Da Redação
A 9ª Vara Federal de Porto Alegre condenou a União a pagar R$ 100 mil em danos morais coletivos à comunidade indígena Mbyá-Guarani da Aldeia Passo Grande/Flor do Campo, em Barra do Ribeiro (RS). A decisão do juiz Bruno Brum Ribas foi motivada pela demora de 15 anos no processo de demarcação territorial, que mantém cerca de 40 pessoas vivendo em condições precárias em apenas um hectare cedido por particular.
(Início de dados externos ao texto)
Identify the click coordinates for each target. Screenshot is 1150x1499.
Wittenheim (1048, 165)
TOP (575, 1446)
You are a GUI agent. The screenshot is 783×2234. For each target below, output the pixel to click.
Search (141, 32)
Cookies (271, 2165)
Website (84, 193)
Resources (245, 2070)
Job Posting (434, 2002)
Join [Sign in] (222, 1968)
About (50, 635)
O Ministério Público Federal (MPF) moveu ação contra a União e a Fundação Nacional dos Povos Indígenas (Funai) destacando a situação delicada da comunidade. As dez famílias enfrentam dificuldades de sobrevivência na área restrita desde 2009, quando o processo demarcatório foi iniciado.
A Funai alegou em sua defesa que enfrenta severas limitações estruturais. A fundação apontou carência de servidores e o impacto negativo da judicialização dos procedimentos demarcatórios em seu planejamento institucional. como a carência de servidores, “criando ‘fura-fila’ e privilegiando comunidades em detrimento de outras”.
Complexidade do processo demarcatório
O magistrado reconheceu que a demarcação de terras indígenas constitui importante obrigação constitucional do Estado brasileiro. Porém, destacou que a complexidade do processo e a necessidade de recursos financeiros e humanos impedem conclusão em prazo curto.
Ribas observou que as dificuldades estruturais da Funai incluem efetivo reduzido de servidores e crescente número de reivindicações. A natureza voluntária do vínculo de muitos profissionais dos Grupos Técnicos também dificulta a dedicação exclusiva aos procedimentos.
A judicialização impacta diretamente o planejamento da autarquia, gerando inversões na ordem de prioridades. Fatores externos como cooperação de cartórios e apoio de forças de segurança também influenciam o andamento dos processos.
Justificativa para demora reconhecida
O juiz entendeu haver justificativa plausível para a demora por parte da Funai. Por isso, considerou inadequada a fixação de prazos que prejudicasse outras comunidades eleitas como prioritárias pela fundação.
Quanto ao pedido de deslocamento da comunidade para outras áreas, Ribas negou a solicitação. O magistrado considerou que tal decisão depende da autodeterminação dos próprios indígenas, não cabendo imposição judicial compulsória.
A transferência forçada violaria o direito fundamental à autodeterminação das comunidades tradicionais. A União e Funai não podem ser obrigadas a realizar deslocamentos sem concordância dos interessados.
Dano moral reconhecido
Apesar de reconhecer as dificuldades da Funai, o juiz identificou dano moral na situação. A omissão do Poder Público ao permitir que o processo se arrastasse por tanto tempo foi considerada negligente.
A manutenção da comunidade em condições precárias configura dano que atinge direitos de personalidade. A preservação da cultura, costumes e crenças indígenas também fica prejudicada pela situação prolongada de incerteza.
O valor de R$ 100 mil será aplicado em benefício direto da comunidade Mbyá-Guarani. A aplicação dos recursos terá acompanhamento da Funai e do Ministério Público Federal para garantir destinação adequada.
Recurso possível
A sentença foi publicada na terça-feira (3/9) e cabe recurso ao Tribunal Regional Federal da 4ª Região. A decisão estabelece precedente importante sobre responsabilização do Estado por demoras excessivas em processos demarcatórios.